◆ Task requirements:
A) Extract the part of the expression-grammar passage below that runs between "### 3. The expression" and "inside the expression.", inclusive.
B) Answer these questions using the expression-grammar passage below:
(i) Which commands reference the expression grammar fragment?
(ii) How is `MatchedPath` described?
(iii) What does `MatchedKind` gain?
C) Write a continuation of the passage on the expression grammar and its AST-fragment builder, beginning after its final sentence.

◆ Passage for review:
::::::

The expression grammar is one fragment, referenced by
`update`, `delete`, and `show data` alike — defined once.
### 3. The expression result — built selectively
`MatchedPath` — the walker's flat list of matched
terminals — is left unchanged. The recursive structure
lives only where it is needed: inside the expression.
The expression grammar fragment carries its own
*AST-fragment builder*. As the walker recurses through the
stratified tiers, that builder runs — the walker's
recursion *is* the precedence-correct tree, so the builder
assembles a nested `Expr` directly, with no second parse
and no separate precedence pass. The finished `Expr` is
carried as a single item in the otherwise-unchanged flat
`MatchedPath` (`MatchedKind` gains one variant to hold a
built expression).
Every existing command builder is therefore genuinely
untouched — the flat path it reads is exactly as before.

::::::

◆ Dataset excerpts:
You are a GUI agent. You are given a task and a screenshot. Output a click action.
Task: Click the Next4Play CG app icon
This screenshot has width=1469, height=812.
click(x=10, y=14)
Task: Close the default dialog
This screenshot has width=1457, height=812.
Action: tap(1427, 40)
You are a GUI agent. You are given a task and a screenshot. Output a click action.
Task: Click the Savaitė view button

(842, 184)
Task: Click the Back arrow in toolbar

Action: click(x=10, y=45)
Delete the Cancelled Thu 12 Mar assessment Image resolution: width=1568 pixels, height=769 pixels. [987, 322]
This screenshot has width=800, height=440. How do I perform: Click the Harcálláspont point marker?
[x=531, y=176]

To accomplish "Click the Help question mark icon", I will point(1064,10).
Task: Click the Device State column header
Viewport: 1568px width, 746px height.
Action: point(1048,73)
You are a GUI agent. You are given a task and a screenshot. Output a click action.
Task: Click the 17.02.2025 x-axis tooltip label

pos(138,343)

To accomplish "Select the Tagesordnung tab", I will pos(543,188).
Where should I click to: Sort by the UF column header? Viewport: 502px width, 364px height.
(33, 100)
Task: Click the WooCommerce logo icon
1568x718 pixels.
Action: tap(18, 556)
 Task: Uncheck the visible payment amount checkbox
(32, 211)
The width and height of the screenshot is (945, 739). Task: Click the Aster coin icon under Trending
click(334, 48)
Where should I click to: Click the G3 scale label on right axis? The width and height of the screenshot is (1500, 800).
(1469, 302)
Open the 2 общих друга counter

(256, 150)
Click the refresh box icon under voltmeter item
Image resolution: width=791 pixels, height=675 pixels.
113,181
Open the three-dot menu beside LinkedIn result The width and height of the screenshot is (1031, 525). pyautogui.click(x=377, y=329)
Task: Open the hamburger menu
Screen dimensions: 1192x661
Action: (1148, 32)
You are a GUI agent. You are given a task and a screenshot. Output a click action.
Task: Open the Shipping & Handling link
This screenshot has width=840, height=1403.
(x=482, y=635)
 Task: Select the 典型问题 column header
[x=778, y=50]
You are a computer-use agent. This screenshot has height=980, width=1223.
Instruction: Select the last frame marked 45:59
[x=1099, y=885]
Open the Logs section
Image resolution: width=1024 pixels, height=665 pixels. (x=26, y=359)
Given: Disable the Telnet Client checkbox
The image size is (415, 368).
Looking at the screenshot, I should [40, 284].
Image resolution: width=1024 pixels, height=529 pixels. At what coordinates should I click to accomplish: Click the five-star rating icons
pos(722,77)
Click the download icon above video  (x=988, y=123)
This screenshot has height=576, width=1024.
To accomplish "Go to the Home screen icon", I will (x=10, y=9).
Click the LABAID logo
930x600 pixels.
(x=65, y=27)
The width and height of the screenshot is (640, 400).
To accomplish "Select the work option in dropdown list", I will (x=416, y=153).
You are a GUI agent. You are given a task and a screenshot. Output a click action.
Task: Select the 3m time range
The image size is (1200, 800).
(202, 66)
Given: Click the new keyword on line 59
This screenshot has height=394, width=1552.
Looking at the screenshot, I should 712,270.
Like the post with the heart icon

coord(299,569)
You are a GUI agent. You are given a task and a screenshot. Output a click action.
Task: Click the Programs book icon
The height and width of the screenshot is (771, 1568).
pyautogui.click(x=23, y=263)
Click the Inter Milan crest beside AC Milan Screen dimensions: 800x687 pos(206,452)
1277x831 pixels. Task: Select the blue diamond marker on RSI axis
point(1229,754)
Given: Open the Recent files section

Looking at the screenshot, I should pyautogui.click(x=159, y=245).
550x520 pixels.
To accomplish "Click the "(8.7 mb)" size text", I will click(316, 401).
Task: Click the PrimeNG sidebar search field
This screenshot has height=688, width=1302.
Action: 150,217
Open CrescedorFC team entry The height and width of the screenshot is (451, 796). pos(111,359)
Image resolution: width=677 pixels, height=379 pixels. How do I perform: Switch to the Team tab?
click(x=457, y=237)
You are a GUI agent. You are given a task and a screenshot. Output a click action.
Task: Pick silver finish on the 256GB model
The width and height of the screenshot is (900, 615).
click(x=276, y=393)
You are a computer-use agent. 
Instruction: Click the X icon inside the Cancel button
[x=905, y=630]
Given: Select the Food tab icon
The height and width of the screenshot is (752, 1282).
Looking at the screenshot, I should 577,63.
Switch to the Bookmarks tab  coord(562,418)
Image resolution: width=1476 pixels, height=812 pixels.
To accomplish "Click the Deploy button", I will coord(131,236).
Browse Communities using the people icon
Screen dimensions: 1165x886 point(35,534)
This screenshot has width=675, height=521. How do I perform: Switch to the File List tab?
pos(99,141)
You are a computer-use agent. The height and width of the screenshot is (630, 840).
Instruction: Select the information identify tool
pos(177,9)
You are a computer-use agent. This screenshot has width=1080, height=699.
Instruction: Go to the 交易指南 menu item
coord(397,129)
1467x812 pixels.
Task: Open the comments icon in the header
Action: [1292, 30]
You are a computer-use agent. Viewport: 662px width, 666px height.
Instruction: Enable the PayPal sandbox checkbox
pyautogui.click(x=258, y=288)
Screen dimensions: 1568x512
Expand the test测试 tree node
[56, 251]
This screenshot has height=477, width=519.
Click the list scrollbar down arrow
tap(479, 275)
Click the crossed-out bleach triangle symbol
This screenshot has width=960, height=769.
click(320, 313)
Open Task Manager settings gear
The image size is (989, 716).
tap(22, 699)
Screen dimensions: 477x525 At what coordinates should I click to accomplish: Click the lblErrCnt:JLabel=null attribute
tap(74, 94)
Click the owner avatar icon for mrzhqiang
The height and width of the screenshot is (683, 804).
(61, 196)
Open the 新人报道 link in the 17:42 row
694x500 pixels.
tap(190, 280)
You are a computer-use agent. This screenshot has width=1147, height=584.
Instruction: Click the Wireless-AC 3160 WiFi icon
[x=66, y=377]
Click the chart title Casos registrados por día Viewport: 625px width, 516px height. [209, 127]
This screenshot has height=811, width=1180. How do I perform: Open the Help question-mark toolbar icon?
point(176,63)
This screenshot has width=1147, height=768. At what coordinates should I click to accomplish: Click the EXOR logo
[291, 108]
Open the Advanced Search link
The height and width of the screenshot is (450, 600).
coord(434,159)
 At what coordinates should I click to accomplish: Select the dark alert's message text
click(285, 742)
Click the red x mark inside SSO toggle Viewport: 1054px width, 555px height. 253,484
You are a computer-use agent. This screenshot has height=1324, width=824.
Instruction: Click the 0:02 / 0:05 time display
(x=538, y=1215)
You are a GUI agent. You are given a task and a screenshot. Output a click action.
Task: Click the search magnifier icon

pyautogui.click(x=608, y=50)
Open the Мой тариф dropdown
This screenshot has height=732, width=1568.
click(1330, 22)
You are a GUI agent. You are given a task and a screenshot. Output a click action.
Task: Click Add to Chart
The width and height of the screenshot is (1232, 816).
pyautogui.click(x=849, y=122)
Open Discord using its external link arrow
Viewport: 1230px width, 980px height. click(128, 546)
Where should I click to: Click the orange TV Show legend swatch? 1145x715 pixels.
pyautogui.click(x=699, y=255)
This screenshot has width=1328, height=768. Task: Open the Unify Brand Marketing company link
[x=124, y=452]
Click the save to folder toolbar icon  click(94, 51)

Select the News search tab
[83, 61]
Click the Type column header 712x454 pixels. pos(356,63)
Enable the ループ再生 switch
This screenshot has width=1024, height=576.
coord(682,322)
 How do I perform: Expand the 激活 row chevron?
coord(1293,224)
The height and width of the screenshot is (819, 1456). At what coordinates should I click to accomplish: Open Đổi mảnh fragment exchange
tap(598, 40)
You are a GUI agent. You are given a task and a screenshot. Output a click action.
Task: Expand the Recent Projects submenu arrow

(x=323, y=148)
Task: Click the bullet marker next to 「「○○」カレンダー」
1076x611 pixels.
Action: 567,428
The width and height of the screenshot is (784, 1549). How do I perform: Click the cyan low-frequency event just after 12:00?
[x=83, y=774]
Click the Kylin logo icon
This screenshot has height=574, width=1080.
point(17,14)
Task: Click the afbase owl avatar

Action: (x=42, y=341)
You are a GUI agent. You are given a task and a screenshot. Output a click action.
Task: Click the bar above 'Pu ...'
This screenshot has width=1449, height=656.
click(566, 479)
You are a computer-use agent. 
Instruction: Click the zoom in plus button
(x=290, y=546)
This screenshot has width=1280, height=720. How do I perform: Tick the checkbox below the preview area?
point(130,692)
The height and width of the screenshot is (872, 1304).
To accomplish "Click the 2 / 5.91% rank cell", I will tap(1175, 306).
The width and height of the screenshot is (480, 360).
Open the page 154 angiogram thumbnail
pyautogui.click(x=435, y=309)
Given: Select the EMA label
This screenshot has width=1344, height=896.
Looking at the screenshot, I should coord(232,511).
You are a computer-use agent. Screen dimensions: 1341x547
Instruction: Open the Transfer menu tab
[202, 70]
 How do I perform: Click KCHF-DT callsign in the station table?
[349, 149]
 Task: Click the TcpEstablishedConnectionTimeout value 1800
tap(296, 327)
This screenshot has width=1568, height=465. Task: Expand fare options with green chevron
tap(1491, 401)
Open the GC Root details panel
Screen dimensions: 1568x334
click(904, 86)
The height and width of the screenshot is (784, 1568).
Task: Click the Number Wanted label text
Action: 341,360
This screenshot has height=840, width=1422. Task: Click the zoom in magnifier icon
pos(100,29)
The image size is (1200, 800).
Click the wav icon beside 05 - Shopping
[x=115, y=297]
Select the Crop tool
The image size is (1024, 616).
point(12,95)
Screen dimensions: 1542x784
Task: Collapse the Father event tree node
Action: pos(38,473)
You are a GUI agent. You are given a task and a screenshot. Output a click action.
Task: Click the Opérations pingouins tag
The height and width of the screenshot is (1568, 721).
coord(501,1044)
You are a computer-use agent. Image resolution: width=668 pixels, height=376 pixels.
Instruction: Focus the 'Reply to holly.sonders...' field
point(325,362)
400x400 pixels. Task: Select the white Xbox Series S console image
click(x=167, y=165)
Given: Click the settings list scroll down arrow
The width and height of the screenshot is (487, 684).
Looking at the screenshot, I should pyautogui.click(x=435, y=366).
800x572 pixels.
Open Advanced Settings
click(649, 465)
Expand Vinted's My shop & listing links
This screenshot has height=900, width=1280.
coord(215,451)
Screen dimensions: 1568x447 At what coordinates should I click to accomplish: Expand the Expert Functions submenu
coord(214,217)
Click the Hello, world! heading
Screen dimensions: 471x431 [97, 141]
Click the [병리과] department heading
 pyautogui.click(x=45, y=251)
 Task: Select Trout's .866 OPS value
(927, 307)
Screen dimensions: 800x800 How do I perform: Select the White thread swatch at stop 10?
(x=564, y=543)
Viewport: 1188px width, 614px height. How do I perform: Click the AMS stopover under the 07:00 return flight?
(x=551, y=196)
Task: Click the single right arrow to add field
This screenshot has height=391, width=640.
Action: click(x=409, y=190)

::::::

◆ Answers to the exercise:
A)
### 3. The expression result — built selectively
`MatchedPath` — the walker's flat list of matched
terminals — is left unchanged. The recursive structure
lives only where it is needed: inside the expression.

B)
(i) `update`, `delete`, and `show data`.
(ii) It is the walker's flat list of matched terminals.
(iii) One variant to hold a built expression.

C)
`update` / `delete` / `show data` take that one expression
item and read its `Expr`.
This is the "selectively if necessary" option: the parser
gains structured output exactly where the grammar is
recursive, and nowhere else. A *system-wide* hierarchical
`MatchedPath` was considered and rejected — it would
record group structure for every command while only the
expression consumed it, leaving the non-expression
grouping computed but unread, and so untested. The general
"a grammar fragment may carry a builder" mechanism
introduced here is exercised by its one user; nothing is
recorded that nothing reads.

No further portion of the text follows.